Craig prefers lawmakers hold no equities at all. She sold all of her individual stock holdings before assuming office in 2019.
“Members of Congress have access to a lot of information,” Craig said. “Even the appearance of impropriety by a member of Congress diminishes the credibility of all members of Congress.”
Phillips, however, said he does not agree with Craig that there should be a total ban on stock trading in Congress.
“I agree with her on a lot of things, but not this,” he said.
Meanwhile, Sen. Amy Klobuchar, D-Minn., has signed on to a Senate bill that would force members of Congress to sell all stocks, non-Treasury bonds, options contracts and derivatives they own within six months of the bill’s enactment or after taking office. Lawmakers, could under the bill, transfer their holdings into a blind trust and can still make investments in most retirement accounts.Like the legislation in the House, the Senate bill that would curb stock trading has languished.
A delegation wealth gap
Every year, members of Congress must report their holdings and liabilities, but only a broad view of their assets and debts are made public. The value of certain assets, like their main residences, are not required to be disclosed.
Klobuchar and Sen. Tina Smith, D-Minn., met the May 16 deadline to file their financial disclosure reports. In the House, Reps. Pete Stauber, R-8th, Omar and Phillips have all asked for extensions, which gives them an additional 90 days to file reports. The clerk of the House has not made other reports that may have been filed by the deadline available for public viewing yet.But information available from previous years show wide differences in wealth among members of the Minnesota congressional delegation.

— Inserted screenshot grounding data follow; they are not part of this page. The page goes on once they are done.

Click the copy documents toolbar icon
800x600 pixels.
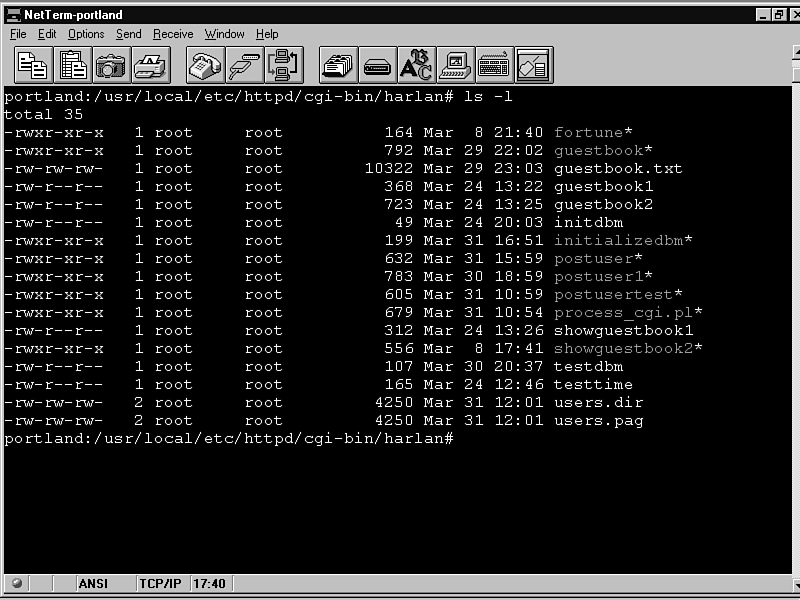[x=33, y=66]
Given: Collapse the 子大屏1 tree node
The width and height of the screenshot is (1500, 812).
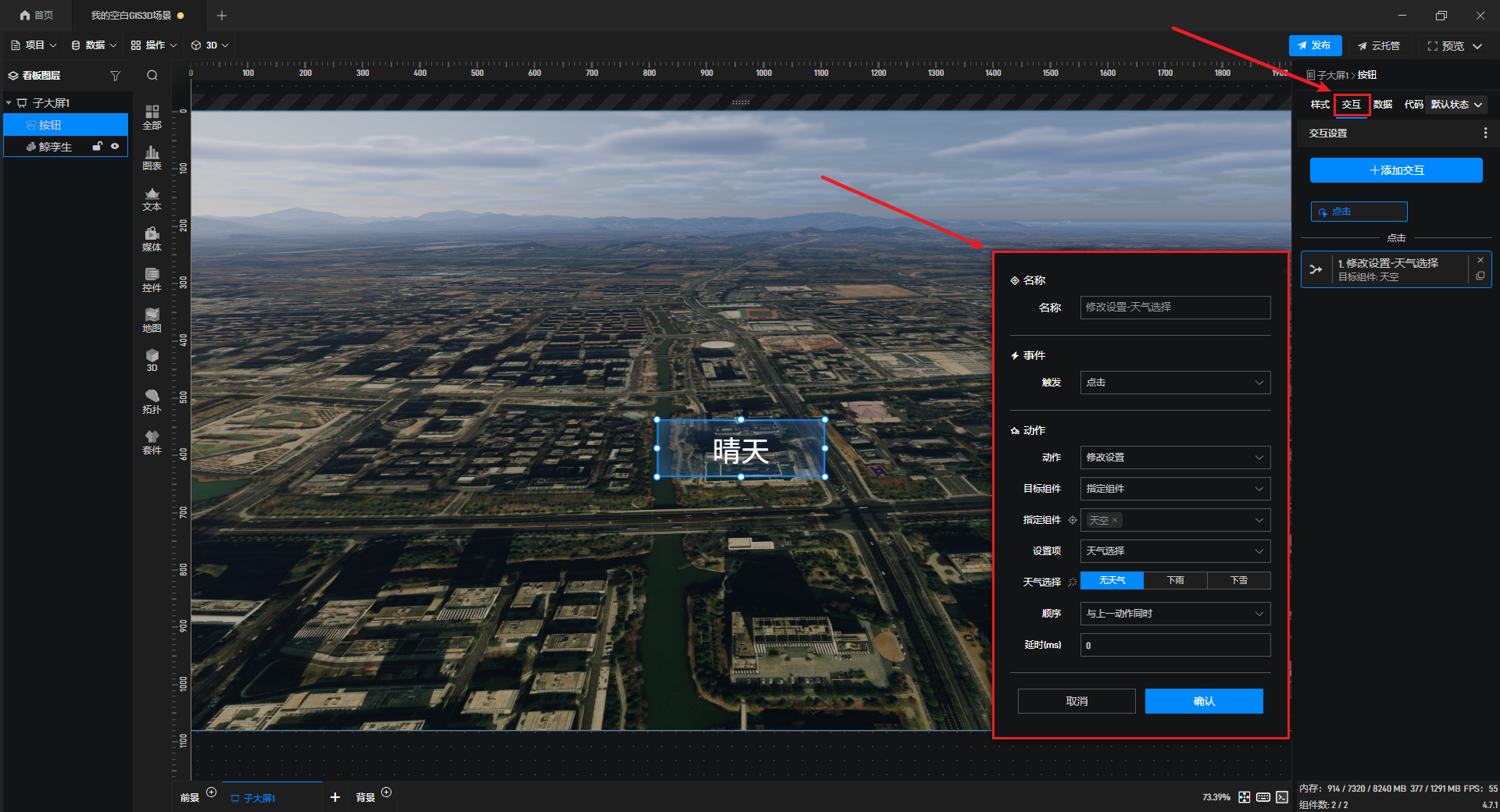Looking at the screenshot, I should click(9, 103).
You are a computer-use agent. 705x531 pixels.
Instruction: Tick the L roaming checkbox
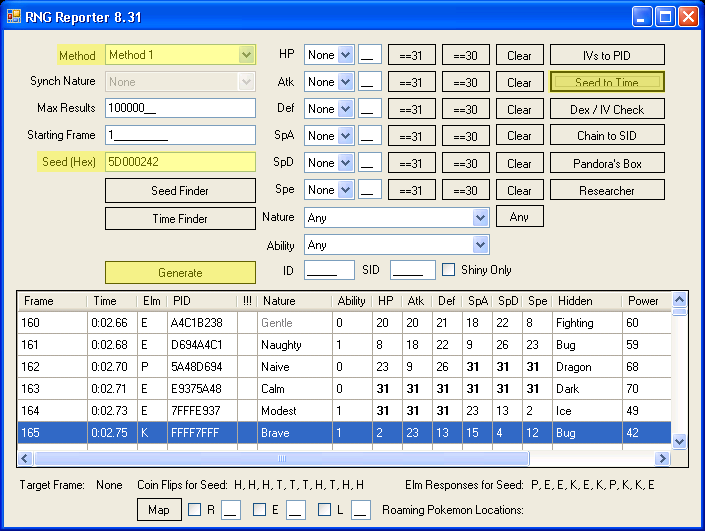(x=325, y=510)
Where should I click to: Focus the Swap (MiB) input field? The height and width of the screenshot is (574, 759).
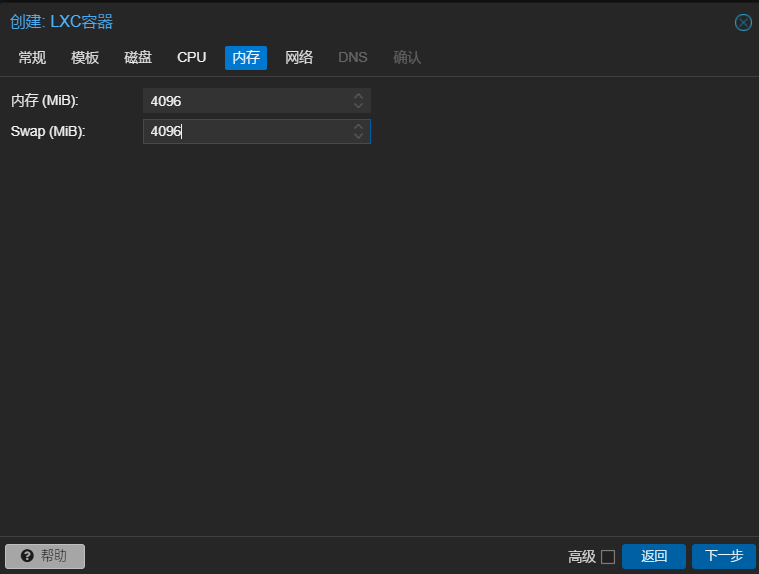(245, 131)
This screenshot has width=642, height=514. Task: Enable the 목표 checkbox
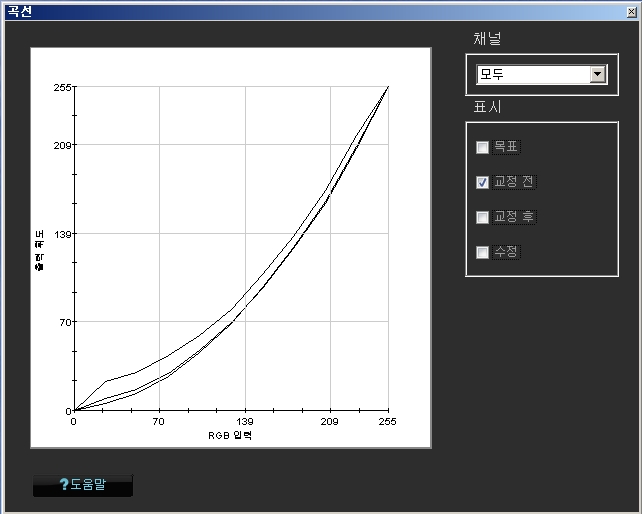[483, 147]
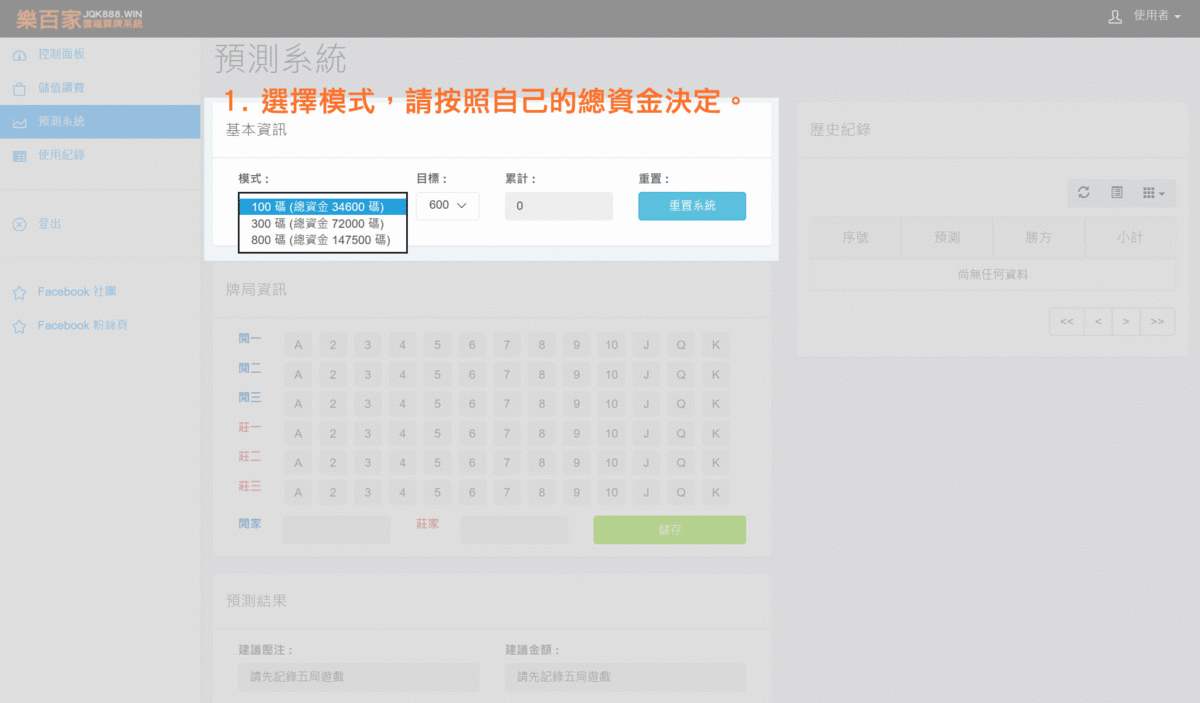Select card K in the 莊三 row
The image size is (1200, 703).
point(715,492)
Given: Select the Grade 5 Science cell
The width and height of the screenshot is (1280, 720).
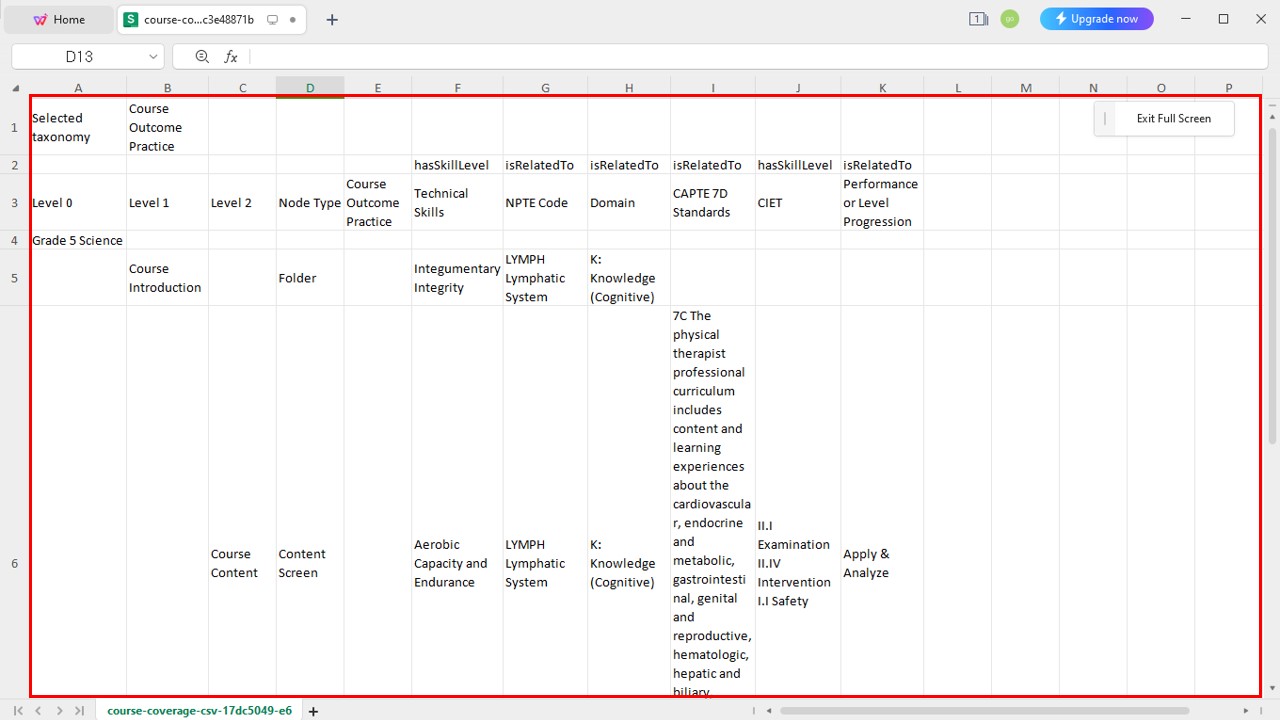Looking at the screenshot, I should click(78, 240).
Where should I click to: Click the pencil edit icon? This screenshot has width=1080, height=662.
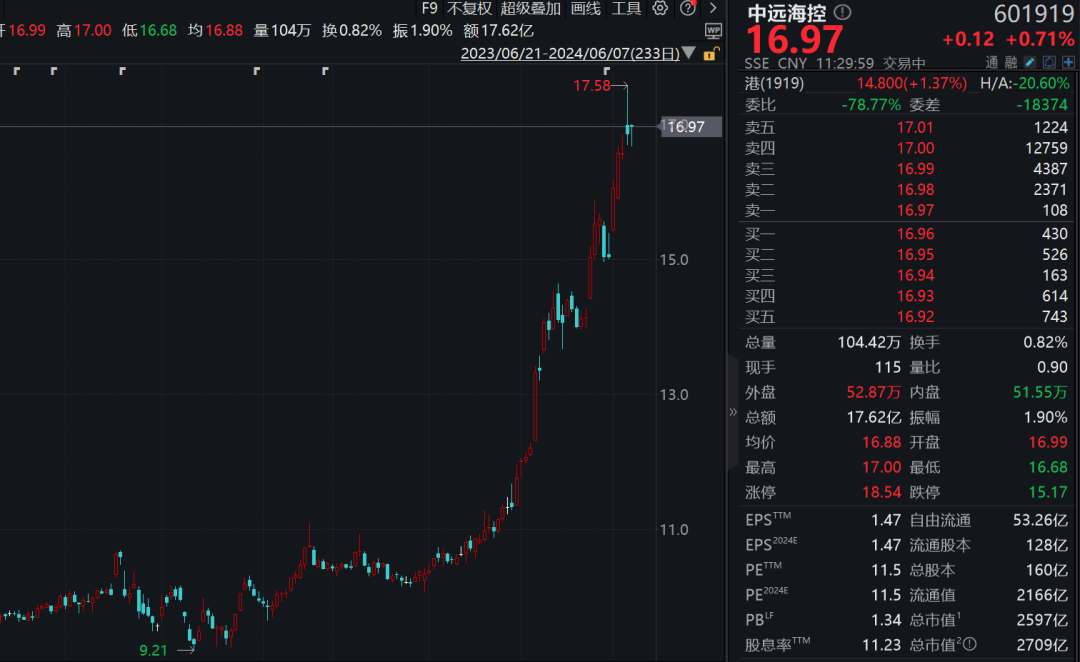[1030, 63]
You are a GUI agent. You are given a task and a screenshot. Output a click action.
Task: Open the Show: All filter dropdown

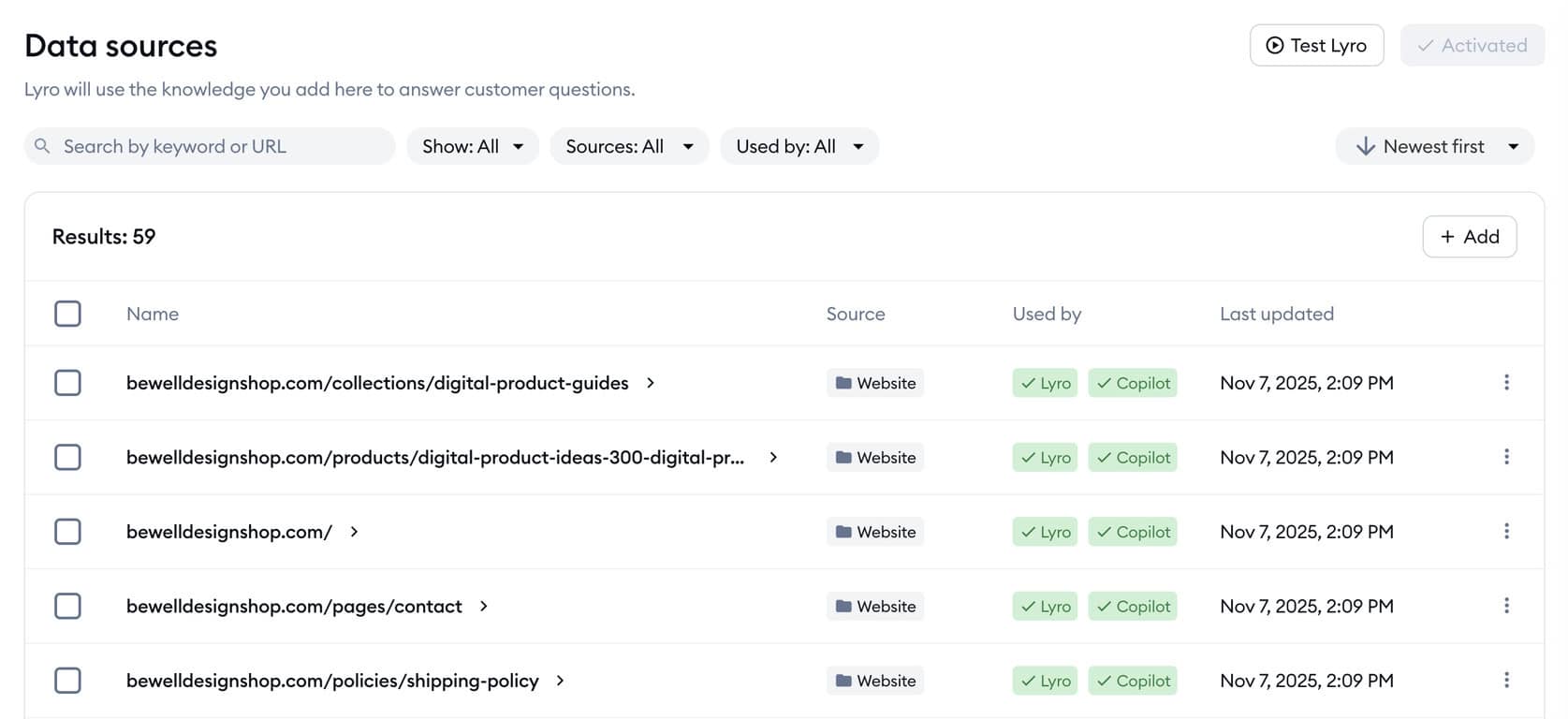pos(472,146)
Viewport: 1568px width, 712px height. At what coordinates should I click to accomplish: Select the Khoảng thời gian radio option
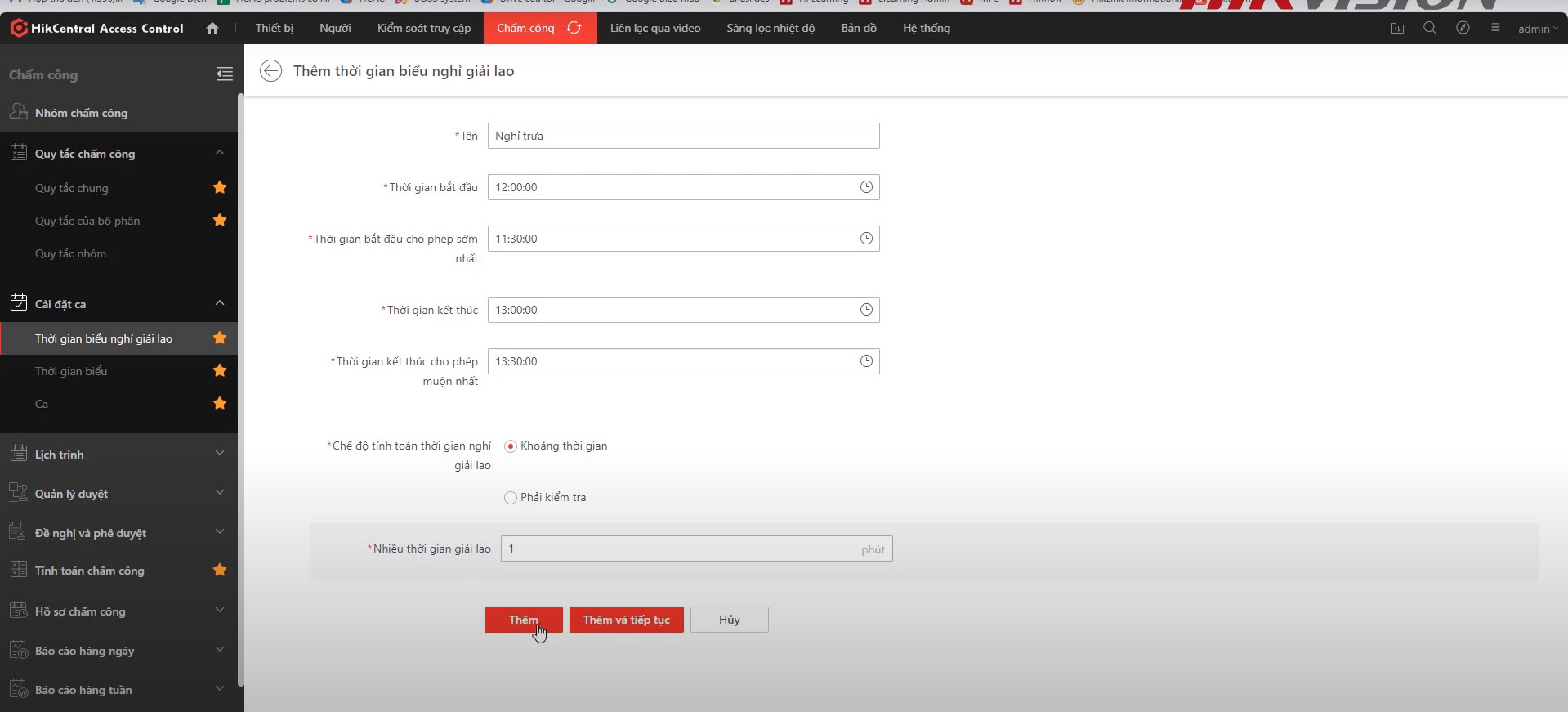511,446
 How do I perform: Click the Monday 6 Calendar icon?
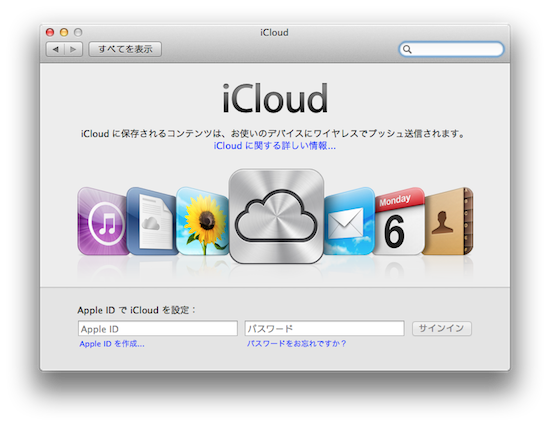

According to his 2020 report, Phillips, a business magnate and liquor heir, has assets worth tens of millions of dollars.
While Craig does not own individual stocks, she reported at least $5 million worth of holdings in mutual funds, bonds and other investments. Craig also listed bank accounts worth between $600,000 and $1.25 million. And, according to her 2020 financial disclosure report, the former St. Jude Medical executive also reported owning a condo in the Mexican resort town of Playa del Carmen valued at between $250,000 and $500,000.
Other Minnesota lawmakers appear to be of more modest means – with sizeable mortgages, student loans and other debts.
In 2020, Omar reported few assets, a student loan in the amount of between $15,000 and $50,000 and a Chase Bank credit card debt of between $10,000 and $15,000.Rep. Michelle Fischbach, R-7th District, also reported owing on between $60,000 and $115,000 on a student loan.
Meanwhile, McCollum reported a mortgage on her St. Paul home worth between $100,000 and $250,000 and another on her Washington D.C. home worth between $250,000 and $500,000.
Rep. Tom Emmer, R-6th District, said he has a mortgage worth between $200,000 and $500,000.
In her 2021 report, Smith reported owing on a mortgage taken out the year before valued at between $500,000 and $1 million.
Meanwhile Stauber, whose family owns a hockey store in Duluth, reporter holding personal guarantees on business loans worth between $1.2 and $5.5 million.In her 2021 financial disclosure report, Klobuchar reported earning $13,478 in royalties from her book, “Taking on Monopoly Power from the Gilded Age to the Digital Age.” She also listed a number of retirement accounts and mutual fund, mostly in her husband’s name.
The base salary for a member of Congress is $174,000 a year, an amount that hasn’t changed since 2009.